• [What is expected] Write the data out again exactly and in full.

• [Record excerpts]

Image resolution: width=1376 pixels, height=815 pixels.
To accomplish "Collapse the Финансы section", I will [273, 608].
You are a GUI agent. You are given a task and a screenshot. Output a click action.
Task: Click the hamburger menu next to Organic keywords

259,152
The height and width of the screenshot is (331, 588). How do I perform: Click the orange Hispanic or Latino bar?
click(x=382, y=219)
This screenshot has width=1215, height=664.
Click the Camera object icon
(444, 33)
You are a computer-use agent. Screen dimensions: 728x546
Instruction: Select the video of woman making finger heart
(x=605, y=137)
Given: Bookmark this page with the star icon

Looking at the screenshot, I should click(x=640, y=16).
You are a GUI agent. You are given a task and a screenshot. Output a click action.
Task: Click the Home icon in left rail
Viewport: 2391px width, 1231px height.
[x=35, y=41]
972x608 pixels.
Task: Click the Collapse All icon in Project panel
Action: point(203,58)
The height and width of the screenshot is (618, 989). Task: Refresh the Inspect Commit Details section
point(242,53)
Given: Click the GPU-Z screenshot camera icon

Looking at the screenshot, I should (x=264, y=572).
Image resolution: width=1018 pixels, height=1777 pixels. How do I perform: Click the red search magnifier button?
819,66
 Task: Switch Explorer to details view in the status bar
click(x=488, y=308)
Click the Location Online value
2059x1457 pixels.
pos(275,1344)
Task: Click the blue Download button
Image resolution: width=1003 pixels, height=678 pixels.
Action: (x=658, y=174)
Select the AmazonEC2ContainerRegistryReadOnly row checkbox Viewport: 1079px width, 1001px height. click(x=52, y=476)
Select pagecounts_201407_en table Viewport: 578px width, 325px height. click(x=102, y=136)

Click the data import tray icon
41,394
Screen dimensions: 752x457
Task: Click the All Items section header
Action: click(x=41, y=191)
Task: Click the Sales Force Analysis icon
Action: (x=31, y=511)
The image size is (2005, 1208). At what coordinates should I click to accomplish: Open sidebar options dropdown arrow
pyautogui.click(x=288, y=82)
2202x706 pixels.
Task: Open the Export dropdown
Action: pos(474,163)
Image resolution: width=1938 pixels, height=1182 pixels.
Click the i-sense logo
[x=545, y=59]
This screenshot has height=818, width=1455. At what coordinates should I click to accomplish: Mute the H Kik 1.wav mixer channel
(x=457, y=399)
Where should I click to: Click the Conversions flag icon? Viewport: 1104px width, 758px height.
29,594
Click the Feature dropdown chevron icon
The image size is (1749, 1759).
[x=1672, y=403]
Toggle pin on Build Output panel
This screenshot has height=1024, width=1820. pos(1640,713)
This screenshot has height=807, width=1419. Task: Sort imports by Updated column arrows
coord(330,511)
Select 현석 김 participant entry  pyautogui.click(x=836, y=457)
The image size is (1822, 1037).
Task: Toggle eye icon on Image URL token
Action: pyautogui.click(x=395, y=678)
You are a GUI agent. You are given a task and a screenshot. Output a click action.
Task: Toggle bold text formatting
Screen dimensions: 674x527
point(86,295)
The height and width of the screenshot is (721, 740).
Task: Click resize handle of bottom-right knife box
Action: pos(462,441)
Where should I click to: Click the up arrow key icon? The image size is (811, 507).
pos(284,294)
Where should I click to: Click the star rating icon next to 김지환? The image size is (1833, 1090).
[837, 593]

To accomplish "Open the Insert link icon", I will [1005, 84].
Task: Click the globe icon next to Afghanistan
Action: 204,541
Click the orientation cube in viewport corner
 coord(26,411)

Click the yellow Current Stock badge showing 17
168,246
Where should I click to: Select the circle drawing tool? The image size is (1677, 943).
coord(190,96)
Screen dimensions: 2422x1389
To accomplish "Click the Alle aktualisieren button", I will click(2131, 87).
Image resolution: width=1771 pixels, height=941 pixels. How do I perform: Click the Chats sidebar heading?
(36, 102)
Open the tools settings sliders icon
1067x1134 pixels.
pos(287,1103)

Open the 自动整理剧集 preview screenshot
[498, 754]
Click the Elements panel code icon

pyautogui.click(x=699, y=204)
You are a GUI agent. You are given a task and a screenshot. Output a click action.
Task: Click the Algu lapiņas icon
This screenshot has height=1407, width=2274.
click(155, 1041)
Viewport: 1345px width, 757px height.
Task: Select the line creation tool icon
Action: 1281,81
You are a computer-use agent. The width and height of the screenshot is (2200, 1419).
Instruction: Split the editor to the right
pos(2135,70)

• [Response]
Image resolution: width=1376 pixels, height=815 pixels.
To accomplish "Collapse the Финансы section", I will [273, 608].
You are a GUI agent. You are given a task and a screenshot. Output a click action.
Task: Click the hamburger menu next to Organic keywords

259,152
The height and width of the screenshot is (331, 588). How do I perform: Click the orange Hispanic or Latino bar?
click(x=382, y=219)
This screenshot has width=1215, height=664.
Click the Camera object icon
(444, 33)
You are a computer-use agent. Screen dimensions: 728x546
Instruction: Select the video of woman making finger heart
(x=605, y=137)
Given: Bookmark this page with the star icon

Looking at the screenshot, I should click(x=640, y=16).
You are a GUI agent. You are given a task and a screenshot. Output a click action.
Task: Click the Home icon in left rail
Viewport: 2391px width, 1231px height.
[x=35, y=41]
972x608 pixels.
Task: Click the Collapse All icon in Project panel
Action: point(203,58)
The height and width of the screenshot is (618, 989). Task: Refresh the Inspect Commit Details section
point(242,53)
Given: Click the GPU-Z screenshot camera icon

Looking at the screenshot, I should (x=264, y=572).
Image resolution: width=1018 pixels, height=1777 pixels. How do I perform: Click the red search magnifier button?
819,66
 Task: Switch Explorer to details view in the status bar
click(x=488, y=308)
Click the Location Online value
2059x1457 pixels.
pos(275,1344)
Task: Click the blue Download button
Image resolution: width=1003 pixels, height=678 pixels.
Action: (x=658, y=174)
Select the AmazonEC2ContainerRegistryReadOnly row checkbox Viewport: 1079px width, 1001px height. click(x=52, y=476)
Select pagecounts_201407_en table Viewport: 578px width, 325px height. click(x=102, y=136)

Click the data import tray icon
41,394
Screen dimensions: 752x457
Task: Click the All Items section header
Action: click(x=41, y=191)
Task: Click the Sales Force Analysis icon
Action: (x=31, y=511)
The image size is (2005, 1208). At what coordinates should I click to accomplish: Open sidebar options dropdown arrow
pyautogui.click(x=288, y=82)
2202x706 pixels.
Task: Open the Export dropdown
Action: pos(474,163)
Image resolution: width=1938 pixels, height=1182 pixels.
Click the i-sense logo
[x=545, y=59]
This screenshot has height=818, width=1455. At what coordinates should I click to accomplish: Mute the H Kik 1.wav mixer channel
(x=457, y=399)
Where should I click to: Click the Conversions flag icon? Viewport: 1104px width, 758px height.
29,594
Click the Feature dropdown chevron icon
The image size is (1749, 1759).
[x=1672, y=403]
Toggle pin on Build Output panel
This screenshot has height=1024, width=1820. pos(1640,713)
This screenshot has height=807, width=1419. Task: Sort imports by Updated column arrows
coord(330,511)
Select 현석 김 participant entry  pyautogui.click(x=836, y=457)
The image size is (1822, 1037).
Task: Toggle eye icon on Image URL token
Action: pyautogui.click(x=395, y=678)
You are a GUI agent. You are given a task and a screenshot. Output a click action.
Task: Toggle bold text formatting
Screen dimensions: 674x527
point(86,295)
The height and width of the screenshot is (721, 740).
Task: Click resize handle of bottom-right knife box
Action: pos(462,441)
Where should I click to: Click the up arrow key icon? The image size is (811, 507).
pos(284,294)
Where should I click to: Click the star rating icon next to 김지환? The image size is (1833, 1090).
[837, 593]

To accomplish "Open the Insert link icon", I will [1005, 84].
Task: Click the globe icon next to Afghanistan
Action: 204,541
Click the orientation cube in viewport corner
 coord(26,411)

Click the yellow Current Stock badge showing 17
168,246
Where should I click to: Select the circle drawing tool? The image size is (1677, 943).
coord(190,96)
Screen dimensions: 2422x1389
To accomplish "Click the Alle aktualisieren button", I will click(2131, 87).
Image resolution: width=1771 pixels, height=941 pixels. How do I perform: Click the Chats sidebar heading?
(36, 102)
Open the tools settings sliders icon
1067x1134 pixels.
pos(287,1103)

Open the 自动整理剧集 preview screenshot
[498, 754]
Click the Elements panel code icon

pyautogui.click(x=699, y=204)
You are a GUI agent. You are given a task and a screenshot. Output a click action.
Task: Click the Algu lapiņas icon
This screenshot has height=1407, width=2274.
click(155, 1041)
Viewport: 1345px width, 757px height.
Task: Select the line creation tool icon
Action: 1281,81
You are a computer-use agent. The width and height of the screenshot is (2200, 1419).
Instruction: Split the editor to the right
pos(2135,70)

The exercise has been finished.